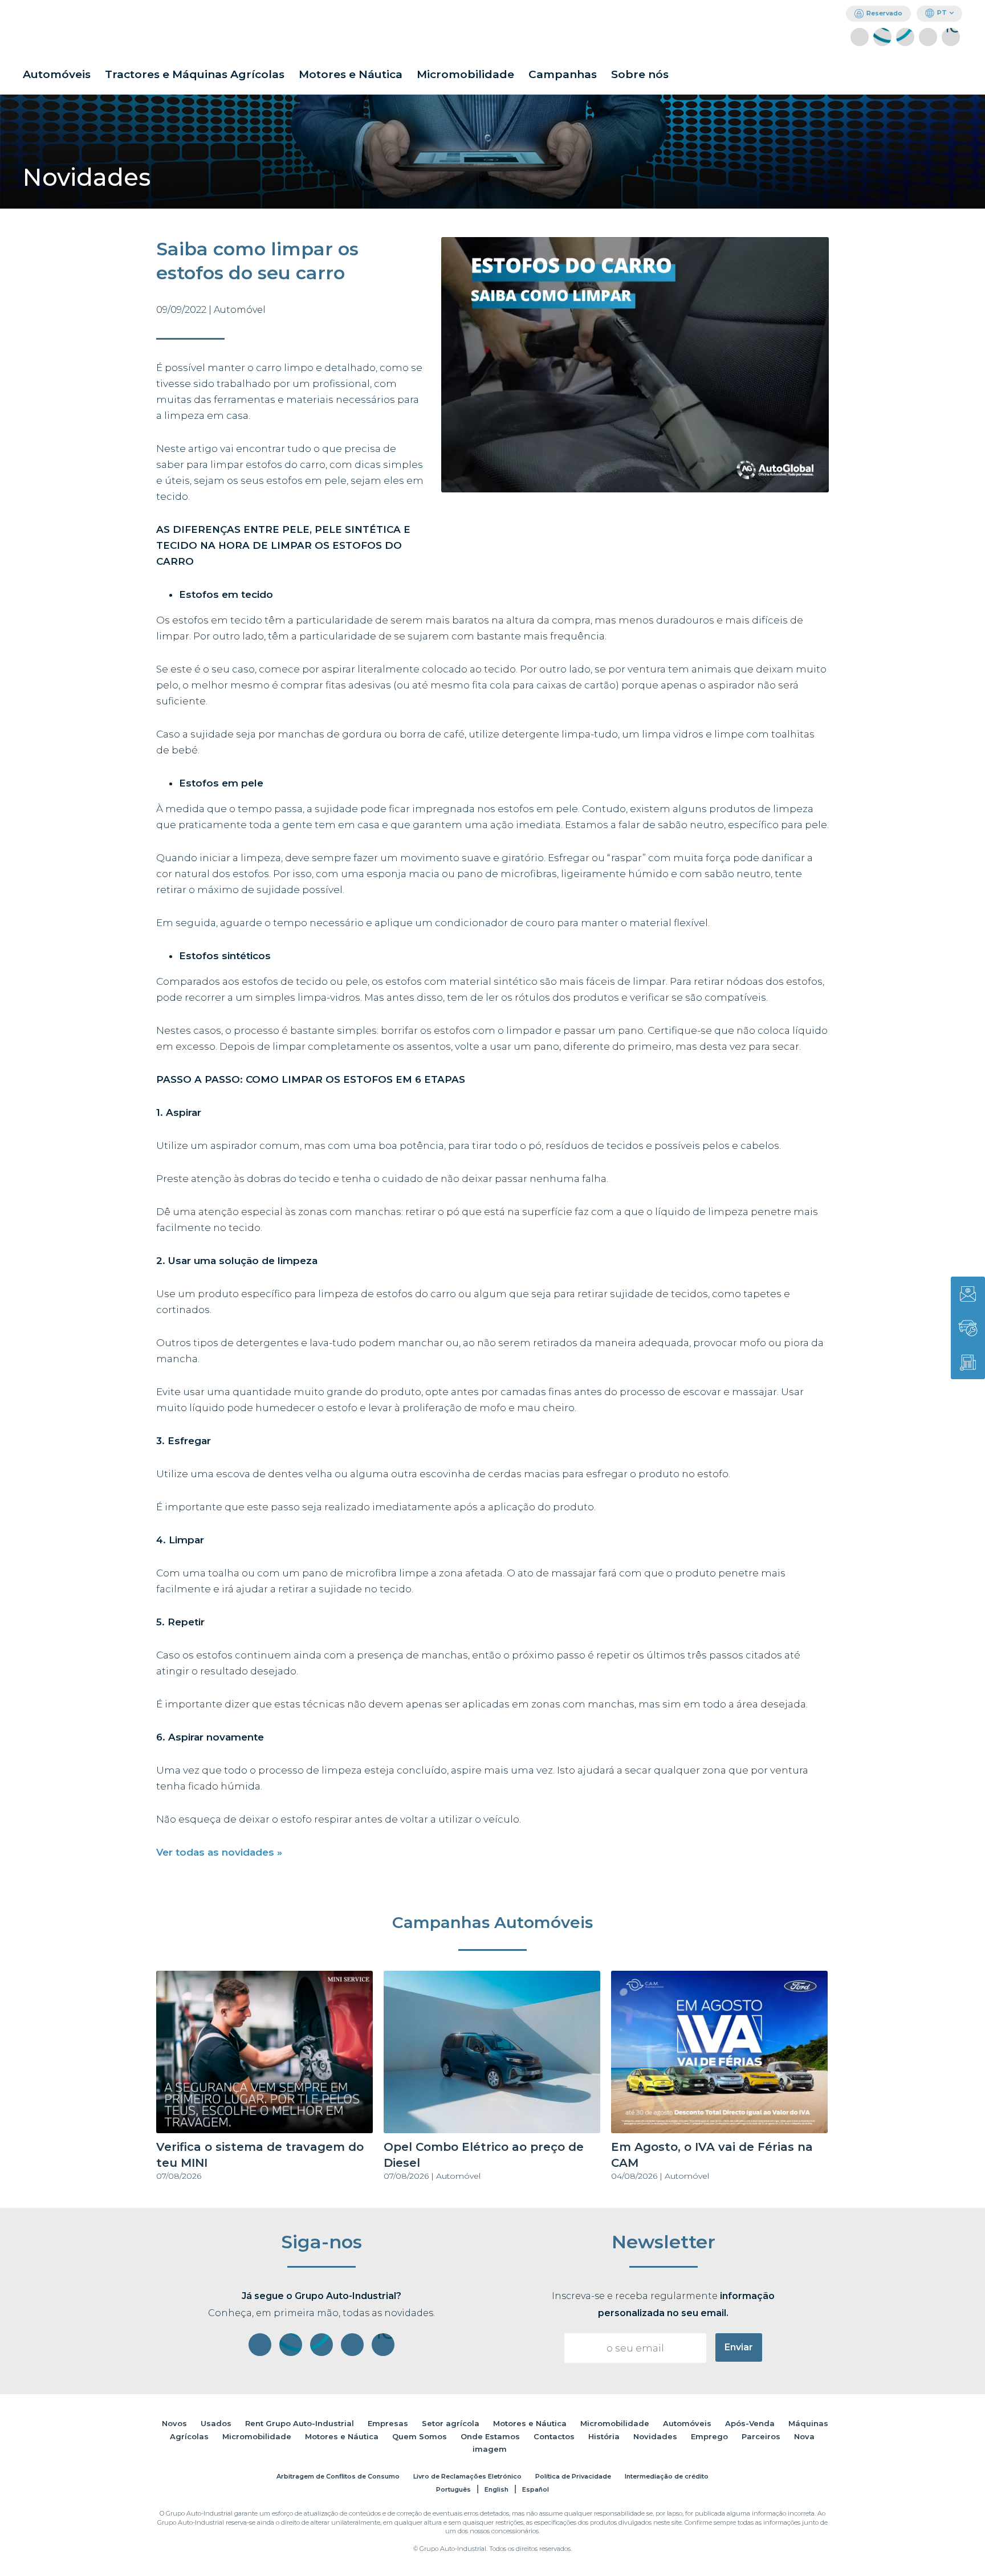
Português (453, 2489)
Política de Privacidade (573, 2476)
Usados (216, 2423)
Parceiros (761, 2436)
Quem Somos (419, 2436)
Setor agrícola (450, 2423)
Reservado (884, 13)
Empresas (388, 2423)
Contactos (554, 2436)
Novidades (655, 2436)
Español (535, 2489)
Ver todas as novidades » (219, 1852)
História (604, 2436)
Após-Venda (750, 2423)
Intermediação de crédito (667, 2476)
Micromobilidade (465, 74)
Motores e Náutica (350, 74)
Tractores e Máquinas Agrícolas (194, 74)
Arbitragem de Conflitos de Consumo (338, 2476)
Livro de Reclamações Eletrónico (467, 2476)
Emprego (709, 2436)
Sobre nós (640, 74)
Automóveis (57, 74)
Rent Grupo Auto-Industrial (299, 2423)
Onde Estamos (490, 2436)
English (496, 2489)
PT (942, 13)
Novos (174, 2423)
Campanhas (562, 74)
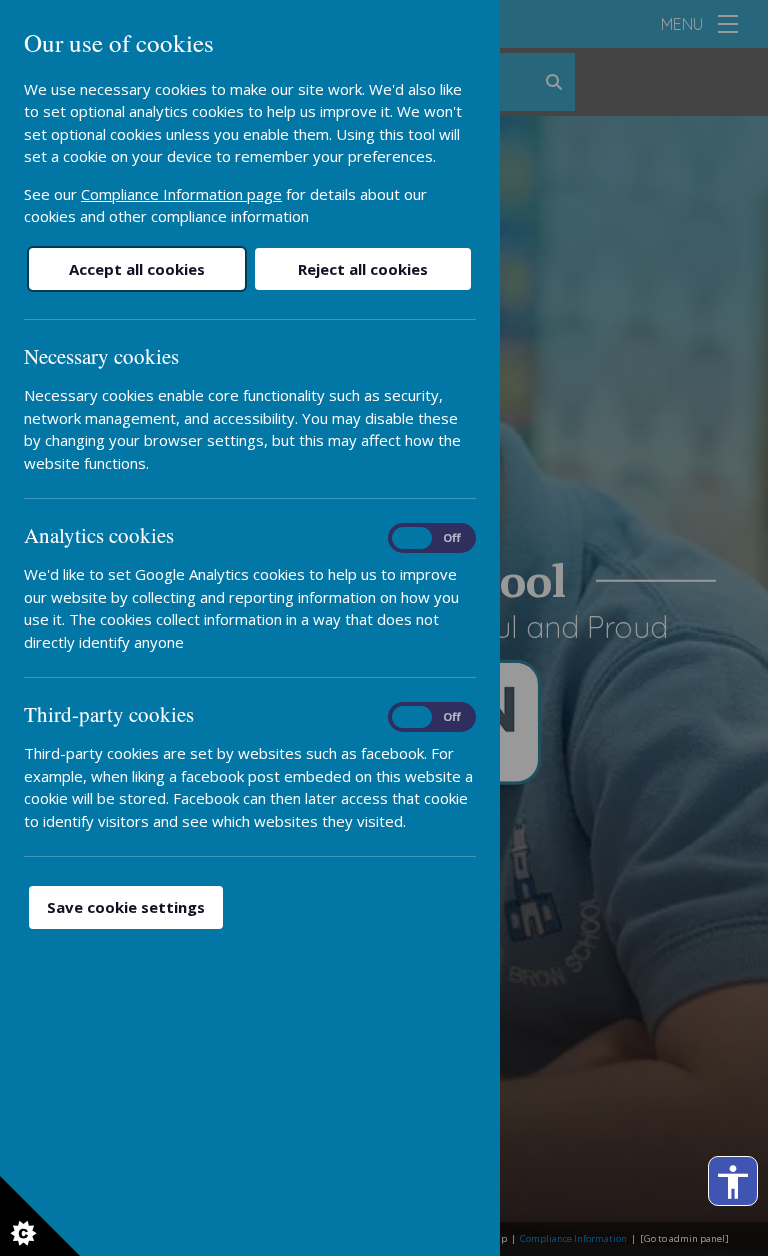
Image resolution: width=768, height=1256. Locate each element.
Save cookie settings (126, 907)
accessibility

....

=== What you need to do ===
Set the entries down exactly, but not the pictures.

=== Result ===
Português (453, 2489)
Política de Privacidade (573, 2476)
Usados (216, 2423)
Parceiros (761, 2436)
Quem Somos (419, 2436)
Setor agrícola (450, 2423)
Reservado (884, 13)
Empresas (388, 2423)
Contactos (554, 2436)
Novidades (655, 2436)
Español (535, 2489)
Ver todas as novidades » (219, 1852)
História (604, 2436)
Após-Venda (750, 2423)
Intermediação de crédito (667, 2476)
Micromobilidade (465, 74)
Motores e Náutica (350, 74)
Tractores e Máquinas Agrícolas (194, 74)
Arbitragem de Conflitos de Consumo (338, 2476)
Livro de Reclamações Eletrónico (467, 2476)
Emprego (709, 2436)
Sobre nós (640, 74)
Automóveis (57, 74)
Rent Grupo Auto-Industrial (299, 2423)
Onde Estamos (490, 2436)
English (496, 2489)
PT (942, 13)
Novos (174, 2423)
Campanhas (562, 74)
Image resolution: width=768, height=1256. Locate each element.
Save cookie settings (126, 907)
accessibility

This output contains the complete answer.